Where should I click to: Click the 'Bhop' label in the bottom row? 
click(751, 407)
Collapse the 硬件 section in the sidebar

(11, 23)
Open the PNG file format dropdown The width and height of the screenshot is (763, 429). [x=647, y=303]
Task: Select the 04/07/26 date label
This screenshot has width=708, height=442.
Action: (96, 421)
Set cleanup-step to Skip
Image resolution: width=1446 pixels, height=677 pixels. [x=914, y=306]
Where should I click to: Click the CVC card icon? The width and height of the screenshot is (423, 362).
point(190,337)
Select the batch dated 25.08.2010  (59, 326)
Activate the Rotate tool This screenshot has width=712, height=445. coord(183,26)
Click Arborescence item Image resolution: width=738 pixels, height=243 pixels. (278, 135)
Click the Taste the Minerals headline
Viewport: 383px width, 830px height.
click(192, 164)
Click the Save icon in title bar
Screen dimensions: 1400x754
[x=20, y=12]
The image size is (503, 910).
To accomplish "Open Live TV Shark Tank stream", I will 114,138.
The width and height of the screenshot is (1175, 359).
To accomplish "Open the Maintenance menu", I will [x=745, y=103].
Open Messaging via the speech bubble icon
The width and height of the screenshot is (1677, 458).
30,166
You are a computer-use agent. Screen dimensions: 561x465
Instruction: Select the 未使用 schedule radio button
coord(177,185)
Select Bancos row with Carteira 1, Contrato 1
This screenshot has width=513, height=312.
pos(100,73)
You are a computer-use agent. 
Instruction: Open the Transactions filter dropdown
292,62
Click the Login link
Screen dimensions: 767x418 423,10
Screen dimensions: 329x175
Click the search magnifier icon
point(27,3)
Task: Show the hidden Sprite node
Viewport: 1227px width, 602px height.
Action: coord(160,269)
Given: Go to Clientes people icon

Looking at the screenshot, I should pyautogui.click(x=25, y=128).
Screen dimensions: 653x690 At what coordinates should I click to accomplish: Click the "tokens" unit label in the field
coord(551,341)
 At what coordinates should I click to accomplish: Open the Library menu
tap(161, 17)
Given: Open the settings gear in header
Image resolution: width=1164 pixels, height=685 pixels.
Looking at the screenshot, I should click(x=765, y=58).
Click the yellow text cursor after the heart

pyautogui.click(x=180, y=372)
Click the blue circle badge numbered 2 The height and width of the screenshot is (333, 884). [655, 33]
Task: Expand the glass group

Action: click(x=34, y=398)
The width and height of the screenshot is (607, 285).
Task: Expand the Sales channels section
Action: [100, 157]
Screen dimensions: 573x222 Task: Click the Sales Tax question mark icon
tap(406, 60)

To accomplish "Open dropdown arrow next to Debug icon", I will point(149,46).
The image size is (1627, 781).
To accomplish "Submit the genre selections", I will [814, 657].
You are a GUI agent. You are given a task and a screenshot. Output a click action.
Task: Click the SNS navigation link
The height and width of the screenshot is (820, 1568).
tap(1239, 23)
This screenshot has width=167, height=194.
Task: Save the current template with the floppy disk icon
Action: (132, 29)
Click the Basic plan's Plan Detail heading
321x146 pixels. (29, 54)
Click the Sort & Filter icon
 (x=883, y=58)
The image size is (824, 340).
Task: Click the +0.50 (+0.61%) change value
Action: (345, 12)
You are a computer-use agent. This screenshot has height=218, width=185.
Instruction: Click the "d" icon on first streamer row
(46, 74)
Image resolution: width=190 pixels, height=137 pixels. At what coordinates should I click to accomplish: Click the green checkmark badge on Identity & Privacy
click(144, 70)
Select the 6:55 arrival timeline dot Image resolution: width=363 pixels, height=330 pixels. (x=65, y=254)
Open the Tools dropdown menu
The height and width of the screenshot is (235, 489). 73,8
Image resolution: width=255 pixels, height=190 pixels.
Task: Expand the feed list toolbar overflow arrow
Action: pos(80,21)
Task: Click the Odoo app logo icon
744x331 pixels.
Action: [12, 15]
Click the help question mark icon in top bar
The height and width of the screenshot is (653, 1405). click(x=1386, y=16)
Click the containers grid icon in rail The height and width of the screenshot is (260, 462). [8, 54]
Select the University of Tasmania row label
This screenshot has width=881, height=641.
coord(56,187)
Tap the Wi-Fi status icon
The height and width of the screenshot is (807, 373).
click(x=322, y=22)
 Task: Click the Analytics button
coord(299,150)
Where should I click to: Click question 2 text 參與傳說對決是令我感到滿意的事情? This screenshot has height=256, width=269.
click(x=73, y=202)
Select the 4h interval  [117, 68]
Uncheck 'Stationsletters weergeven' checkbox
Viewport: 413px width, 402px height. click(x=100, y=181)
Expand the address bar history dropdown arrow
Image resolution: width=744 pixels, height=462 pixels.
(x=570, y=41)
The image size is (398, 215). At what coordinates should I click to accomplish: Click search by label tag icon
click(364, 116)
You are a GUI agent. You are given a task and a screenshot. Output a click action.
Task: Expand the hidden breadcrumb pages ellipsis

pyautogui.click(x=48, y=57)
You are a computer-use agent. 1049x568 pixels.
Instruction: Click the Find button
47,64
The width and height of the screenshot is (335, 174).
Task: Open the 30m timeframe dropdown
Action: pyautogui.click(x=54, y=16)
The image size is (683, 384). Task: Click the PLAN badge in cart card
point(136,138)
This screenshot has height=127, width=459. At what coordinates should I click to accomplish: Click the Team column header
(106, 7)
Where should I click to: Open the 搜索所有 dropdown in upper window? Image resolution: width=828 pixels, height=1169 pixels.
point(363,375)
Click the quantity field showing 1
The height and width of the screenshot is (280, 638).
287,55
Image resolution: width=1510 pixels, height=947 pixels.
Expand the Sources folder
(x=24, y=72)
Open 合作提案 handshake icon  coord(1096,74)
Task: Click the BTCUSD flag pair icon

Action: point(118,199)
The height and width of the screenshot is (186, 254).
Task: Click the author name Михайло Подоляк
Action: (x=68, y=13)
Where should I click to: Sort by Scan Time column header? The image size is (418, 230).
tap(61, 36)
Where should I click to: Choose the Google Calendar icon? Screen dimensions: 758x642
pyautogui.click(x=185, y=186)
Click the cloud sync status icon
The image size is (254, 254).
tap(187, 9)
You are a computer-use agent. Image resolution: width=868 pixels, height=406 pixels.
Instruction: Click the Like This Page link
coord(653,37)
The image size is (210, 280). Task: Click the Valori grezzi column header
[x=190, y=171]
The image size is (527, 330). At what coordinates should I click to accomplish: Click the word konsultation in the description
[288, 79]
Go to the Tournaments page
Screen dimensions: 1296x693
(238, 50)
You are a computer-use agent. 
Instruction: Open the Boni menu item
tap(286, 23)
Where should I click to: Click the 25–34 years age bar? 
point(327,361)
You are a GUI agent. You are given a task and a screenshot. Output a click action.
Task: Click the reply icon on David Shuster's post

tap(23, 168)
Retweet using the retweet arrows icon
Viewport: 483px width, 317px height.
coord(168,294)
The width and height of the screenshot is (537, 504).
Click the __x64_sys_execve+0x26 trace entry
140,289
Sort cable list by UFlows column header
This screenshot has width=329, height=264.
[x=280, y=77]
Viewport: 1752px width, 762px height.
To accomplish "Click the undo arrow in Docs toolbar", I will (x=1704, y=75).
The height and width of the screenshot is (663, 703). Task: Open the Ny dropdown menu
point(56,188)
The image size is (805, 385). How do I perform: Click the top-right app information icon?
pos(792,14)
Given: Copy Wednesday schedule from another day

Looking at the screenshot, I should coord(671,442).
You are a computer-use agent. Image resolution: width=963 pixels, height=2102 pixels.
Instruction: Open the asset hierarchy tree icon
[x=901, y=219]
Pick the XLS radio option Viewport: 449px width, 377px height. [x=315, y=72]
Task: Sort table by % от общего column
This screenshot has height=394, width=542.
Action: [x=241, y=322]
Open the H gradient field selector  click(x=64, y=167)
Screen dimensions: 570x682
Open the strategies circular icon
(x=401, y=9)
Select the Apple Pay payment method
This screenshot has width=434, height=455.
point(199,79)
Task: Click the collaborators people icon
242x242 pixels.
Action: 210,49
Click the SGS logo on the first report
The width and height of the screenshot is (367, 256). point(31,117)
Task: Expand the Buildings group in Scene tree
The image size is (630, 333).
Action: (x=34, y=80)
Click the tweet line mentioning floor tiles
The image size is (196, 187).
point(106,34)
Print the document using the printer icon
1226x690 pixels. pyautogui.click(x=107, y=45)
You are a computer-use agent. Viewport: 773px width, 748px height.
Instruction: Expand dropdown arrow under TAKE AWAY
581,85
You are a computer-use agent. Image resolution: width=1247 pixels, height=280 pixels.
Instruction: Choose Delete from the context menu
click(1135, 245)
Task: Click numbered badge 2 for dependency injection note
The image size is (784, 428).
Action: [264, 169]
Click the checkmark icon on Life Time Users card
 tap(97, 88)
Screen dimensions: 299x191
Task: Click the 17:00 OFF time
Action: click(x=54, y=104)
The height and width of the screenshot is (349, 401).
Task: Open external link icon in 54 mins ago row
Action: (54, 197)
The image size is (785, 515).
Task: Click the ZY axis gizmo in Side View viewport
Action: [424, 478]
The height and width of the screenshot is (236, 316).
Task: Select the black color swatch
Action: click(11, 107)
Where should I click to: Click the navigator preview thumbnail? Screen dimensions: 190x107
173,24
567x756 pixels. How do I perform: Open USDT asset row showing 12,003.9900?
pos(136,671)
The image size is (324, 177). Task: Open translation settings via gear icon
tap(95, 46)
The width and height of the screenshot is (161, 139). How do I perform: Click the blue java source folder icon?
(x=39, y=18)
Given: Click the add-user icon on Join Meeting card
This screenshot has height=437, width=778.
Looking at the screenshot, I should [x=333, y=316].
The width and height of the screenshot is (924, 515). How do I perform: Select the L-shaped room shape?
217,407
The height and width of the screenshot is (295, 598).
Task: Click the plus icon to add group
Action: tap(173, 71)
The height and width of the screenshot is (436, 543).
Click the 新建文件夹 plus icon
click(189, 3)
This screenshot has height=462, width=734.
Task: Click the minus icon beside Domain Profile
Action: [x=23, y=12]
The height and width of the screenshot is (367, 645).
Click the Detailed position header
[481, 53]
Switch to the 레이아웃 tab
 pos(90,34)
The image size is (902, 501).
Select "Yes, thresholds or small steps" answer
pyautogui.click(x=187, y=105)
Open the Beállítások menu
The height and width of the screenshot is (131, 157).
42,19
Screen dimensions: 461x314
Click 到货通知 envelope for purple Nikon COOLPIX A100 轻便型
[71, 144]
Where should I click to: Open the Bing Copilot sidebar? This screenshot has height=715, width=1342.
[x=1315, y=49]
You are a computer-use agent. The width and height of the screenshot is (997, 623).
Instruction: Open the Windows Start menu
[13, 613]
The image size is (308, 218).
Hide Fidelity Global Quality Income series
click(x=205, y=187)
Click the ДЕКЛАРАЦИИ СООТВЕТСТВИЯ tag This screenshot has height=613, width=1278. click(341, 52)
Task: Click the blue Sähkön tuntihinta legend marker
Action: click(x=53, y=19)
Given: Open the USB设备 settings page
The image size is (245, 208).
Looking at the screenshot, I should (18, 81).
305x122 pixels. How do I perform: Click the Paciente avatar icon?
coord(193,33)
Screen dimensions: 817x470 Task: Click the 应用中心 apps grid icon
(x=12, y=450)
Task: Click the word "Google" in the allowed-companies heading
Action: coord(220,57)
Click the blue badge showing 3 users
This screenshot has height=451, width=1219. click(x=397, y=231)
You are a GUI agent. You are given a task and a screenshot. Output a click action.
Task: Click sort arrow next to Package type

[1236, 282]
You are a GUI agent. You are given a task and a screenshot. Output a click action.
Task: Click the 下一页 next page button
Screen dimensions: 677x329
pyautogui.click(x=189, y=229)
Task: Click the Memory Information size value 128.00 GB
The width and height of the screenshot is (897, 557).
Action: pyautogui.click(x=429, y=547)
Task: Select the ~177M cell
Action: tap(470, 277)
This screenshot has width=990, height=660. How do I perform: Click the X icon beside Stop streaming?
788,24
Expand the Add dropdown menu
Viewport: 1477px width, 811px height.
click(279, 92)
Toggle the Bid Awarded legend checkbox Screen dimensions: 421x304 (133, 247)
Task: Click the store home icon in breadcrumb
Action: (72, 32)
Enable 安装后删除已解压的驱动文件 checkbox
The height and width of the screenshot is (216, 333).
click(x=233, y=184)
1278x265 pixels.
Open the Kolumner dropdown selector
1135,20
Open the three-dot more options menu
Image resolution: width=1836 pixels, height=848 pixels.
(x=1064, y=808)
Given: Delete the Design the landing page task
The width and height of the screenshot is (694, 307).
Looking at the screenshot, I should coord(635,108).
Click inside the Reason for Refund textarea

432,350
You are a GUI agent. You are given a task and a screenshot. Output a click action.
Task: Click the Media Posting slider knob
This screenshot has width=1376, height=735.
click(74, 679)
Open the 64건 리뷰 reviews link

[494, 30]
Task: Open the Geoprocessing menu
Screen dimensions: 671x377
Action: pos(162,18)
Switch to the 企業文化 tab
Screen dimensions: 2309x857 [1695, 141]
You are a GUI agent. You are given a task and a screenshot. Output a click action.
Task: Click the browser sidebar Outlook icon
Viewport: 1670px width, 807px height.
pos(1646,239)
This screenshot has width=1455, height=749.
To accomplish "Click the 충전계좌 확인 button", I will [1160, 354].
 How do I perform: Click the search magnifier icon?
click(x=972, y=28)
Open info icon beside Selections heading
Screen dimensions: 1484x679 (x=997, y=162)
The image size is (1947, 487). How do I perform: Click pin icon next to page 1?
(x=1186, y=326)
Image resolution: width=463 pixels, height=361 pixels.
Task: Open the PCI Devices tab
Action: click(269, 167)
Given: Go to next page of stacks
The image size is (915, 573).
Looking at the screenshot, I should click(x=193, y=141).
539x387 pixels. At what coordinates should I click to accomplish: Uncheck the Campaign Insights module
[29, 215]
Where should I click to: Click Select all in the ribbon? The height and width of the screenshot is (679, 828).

• • • • • • •

Problem to work on
If a line in the listing contains the string "numbered", copy it.

Solution to this exercise
Click the blue circle badge numbered 2 The height and width of the screenshot is (333, 884). [655, 33]
Task: Click numbered badge 2 for dependency injection note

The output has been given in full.